Examples from both scripture and Christian tradition could be cited ad nauseum, but it should suffice to say that orthodox Christian belief unequivocally rejects body-soul dualism and affirms the bodily Resurrection not only of Christ but of all believers.

Two questions remain. First, if this were the case, why have so many Christians got it wrong? Second, why does it even matter?

The first question is easier to address. It seems to me that the Christian insistence on a bodily resurrection requires more explanation than the dualistic approach to be pastorally satisfying. I am often asked if a departed loved -one is now in the presence of God, and I can say “yes” in all sincerity, but it requires more explanation. We have not yet heard the final trumpet blast nor have we seen the bodies rise from their graves, but this is a function of our human need to experience reality as chronological.
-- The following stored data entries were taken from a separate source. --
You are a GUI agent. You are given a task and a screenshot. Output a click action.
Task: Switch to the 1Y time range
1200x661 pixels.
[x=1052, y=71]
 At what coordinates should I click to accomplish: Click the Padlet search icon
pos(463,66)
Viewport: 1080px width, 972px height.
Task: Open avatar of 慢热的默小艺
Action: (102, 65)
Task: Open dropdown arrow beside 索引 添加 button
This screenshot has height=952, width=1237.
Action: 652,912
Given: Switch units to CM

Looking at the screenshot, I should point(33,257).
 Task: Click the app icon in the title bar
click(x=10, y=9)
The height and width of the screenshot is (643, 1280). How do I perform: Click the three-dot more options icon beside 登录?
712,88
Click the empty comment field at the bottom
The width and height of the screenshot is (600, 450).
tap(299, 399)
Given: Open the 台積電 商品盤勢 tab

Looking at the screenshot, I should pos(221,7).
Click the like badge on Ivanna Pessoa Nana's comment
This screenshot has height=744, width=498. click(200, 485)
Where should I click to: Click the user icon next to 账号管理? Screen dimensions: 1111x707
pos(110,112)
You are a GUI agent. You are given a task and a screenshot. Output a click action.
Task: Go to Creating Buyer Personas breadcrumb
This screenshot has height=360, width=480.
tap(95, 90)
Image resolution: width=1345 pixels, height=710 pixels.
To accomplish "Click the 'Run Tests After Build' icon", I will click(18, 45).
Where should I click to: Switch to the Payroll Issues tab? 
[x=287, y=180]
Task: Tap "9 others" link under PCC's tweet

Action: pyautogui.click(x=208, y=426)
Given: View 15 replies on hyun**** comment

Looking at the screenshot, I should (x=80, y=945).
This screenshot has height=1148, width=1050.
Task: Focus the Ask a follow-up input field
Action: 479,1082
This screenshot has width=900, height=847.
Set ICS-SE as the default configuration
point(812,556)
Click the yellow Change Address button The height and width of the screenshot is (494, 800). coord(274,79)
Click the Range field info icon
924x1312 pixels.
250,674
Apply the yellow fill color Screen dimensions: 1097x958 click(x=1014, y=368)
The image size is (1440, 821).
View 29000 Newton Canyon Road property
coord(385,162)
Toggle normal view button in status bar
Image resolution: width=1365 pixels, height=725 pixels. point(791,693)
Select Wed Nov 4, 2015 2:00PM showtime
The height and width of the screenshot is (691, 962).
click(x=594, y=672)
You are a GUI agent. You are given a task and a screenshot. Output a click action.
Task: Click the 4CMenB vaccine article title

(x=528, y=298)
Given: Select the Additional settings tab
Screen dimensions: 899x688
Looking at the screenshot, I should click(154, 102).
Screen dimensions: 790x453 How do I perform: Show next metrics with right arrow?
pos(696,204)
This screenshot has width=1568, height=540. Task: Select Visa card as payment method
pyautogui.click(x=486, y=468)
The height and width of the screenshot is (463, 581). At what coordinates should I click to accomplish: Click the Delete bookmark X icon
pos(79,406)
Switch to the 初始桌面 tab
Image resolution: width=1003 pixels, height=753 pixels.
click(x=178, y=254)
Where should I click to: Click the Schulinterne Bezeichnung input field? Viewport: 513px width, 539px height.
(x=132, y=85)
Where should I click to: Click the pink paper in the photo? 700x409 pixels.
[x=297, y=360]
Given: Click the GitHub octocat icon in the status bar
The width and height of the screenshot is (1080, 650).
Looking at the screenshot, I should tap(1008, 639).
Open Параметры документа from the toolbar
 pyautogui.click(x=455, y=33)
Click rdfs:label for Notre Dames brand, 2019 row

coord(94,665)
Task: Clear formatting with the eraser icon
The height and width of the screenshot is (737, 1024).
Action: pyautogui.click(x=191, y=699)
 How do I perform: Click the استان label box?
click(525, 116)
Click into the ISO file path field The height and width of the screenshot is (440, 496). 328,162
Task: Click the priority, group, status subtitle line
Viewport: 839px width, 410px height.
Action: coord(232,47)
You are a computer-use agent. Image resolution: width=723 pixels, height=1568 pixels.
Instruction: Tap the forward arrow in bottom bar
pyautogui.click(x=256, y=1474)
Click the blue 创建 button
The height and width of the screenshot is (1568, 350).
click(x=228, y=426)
The passage of time is a constraint neither of the mind of God nor of the life of His Kingdom. So, while from our perspective our loved-ones are now plainly dead, resting in peace awaiting the Resurrection, from God’s perspective they can already be said to be alive. For this explanation to be emotionally satisfying, it requires us to think philosophically. It is much easier to say “yes, Aunt Myrtle’s soul just sprung from her body, and now she’s a ghosty living in the clouds.” It’s a rather lazy approach, and patently false, but I suppose it’s one way of comforting a person.

The second question is “So what?”. Why does this matter? Well, believe it or not, it matters a great deal. The sort of dualism which claims that the body is nothing more than a shell in which the soul resides suggests that the material world is somehow lacking. It ignores God’s declaration in the Creation story that His Creation was good. We start to see our bodies as prisons and the world we inhabit as inherently bad.

Our bodies and the rest of the material world are not crude shadows of the real. God made them and called them good. God reaffirms this truth in choosing to raise us from the dead with bodies real enough to touch and to eat and to do everything else a body is meant for. God reaffirms this truth in choosing not to consign us to some cloudy never-never land but rather to create a new heaven and a new earth on the last day.

When we fail to see this, there are serious implications. When we see our bodies and the world as temporary hindrances rather than gifts, we abuse them. We abuse Creation by polluting it, because deep down we believe it’s bad and it has no effect on that dull world inhabited by clouds and harps which we created out of whole-cloth without consulting Scripture and Church Tradition. When we start to see bodies as aberrations, violence (against ourselves and others) stops being so shocking.

Doctrine has moral implications. Bad theology can lead to poor morals. Take, for example, the homophobic hate-group Westboro Baptist Church that pickets military funerals. Good theology, conversely, can lead us to moral maturity. So, if this romp through the theology of the body does anything, I hope it helps us start to treat our bodies and the rest of creation with love and respect. Christians of all stripes haven’t done a bang-up job of this all the time. We, however, have the added benefit of knowing that God is with us. He has promised to restore to fullness whatever has been broken by human sin. He has promised to restore our bodies and our earth, making them whole once again on the last day. How we act as stewards of these gifts now, though, is of eternal significance. Thanks be to God that we have His Word and Sacraments to sustain us in this task. Pray that we may rise to so great a challenge.

+In the name of the Father and of the Son and of the Holy Spirit. Amen.